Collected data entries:
◆ ◆ ◆

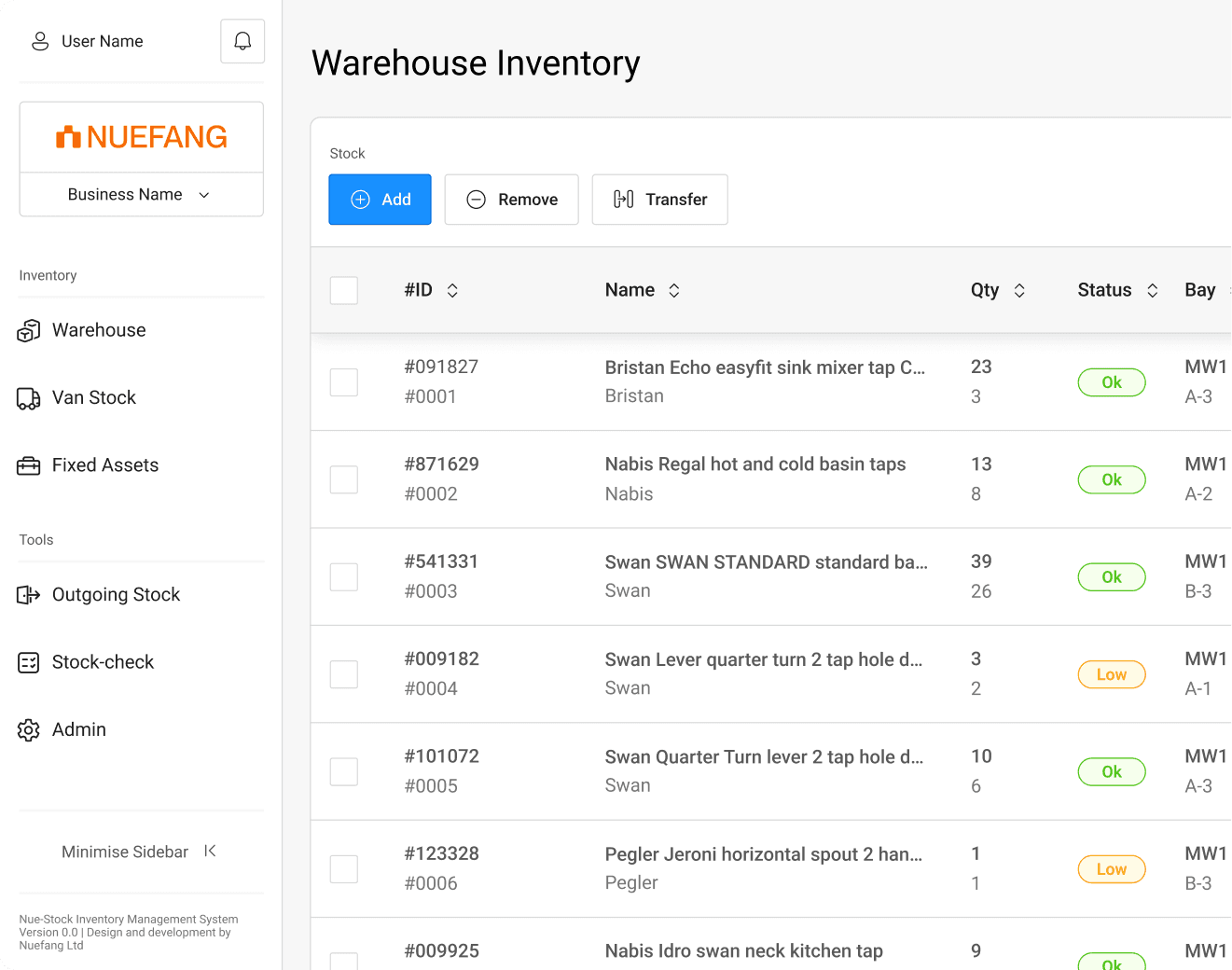The height and width of the screenshot is (970, 1232).
Task: Click the user profile icon
Action: pyautogui.click(x=40, y=41)
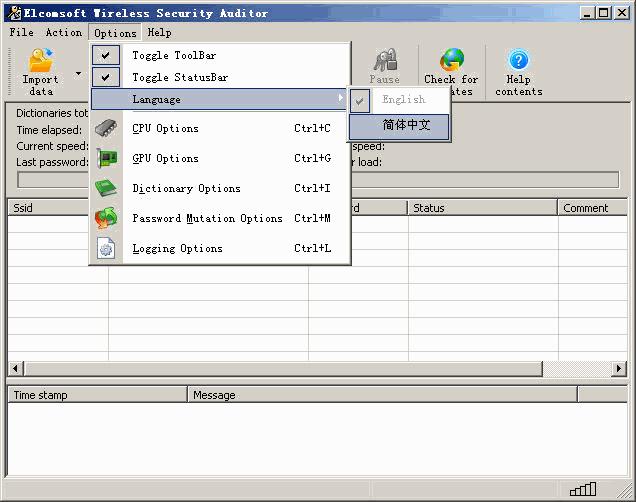Uncheck Toggle StatusBar checkmark
The image size is (636, 502).
click(x=106, y=77)
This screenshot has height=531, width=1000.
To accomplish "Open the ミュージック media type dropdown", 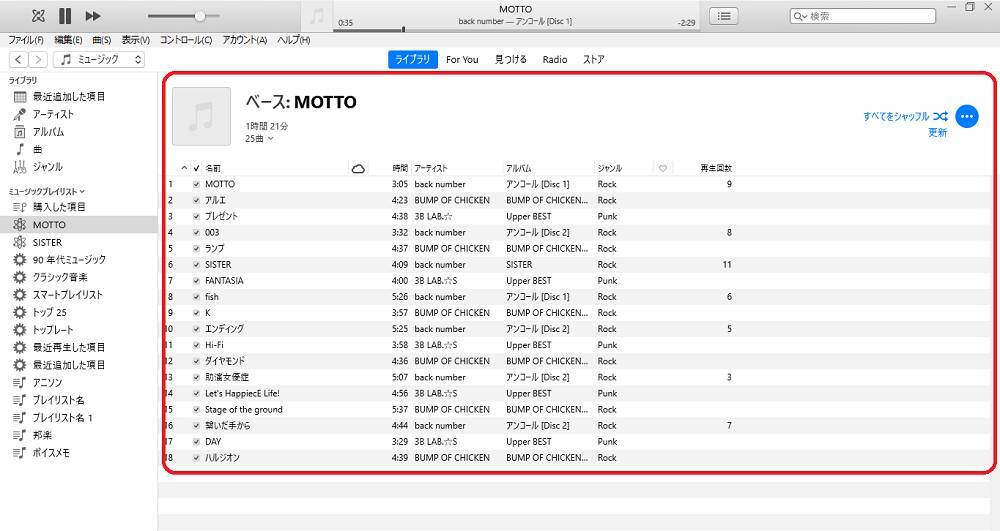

◆ ◆ ◆

• Task statement:
Exactly the lines from the one that contains "This screenshot has height=531, width=1000." through the final line of the records above are needed, given again word for word, with every picture left out.

• Exercise solution:
This screenshot has height=531, width=1000.
To accomplish "Open the ミュージック media type dropdown", 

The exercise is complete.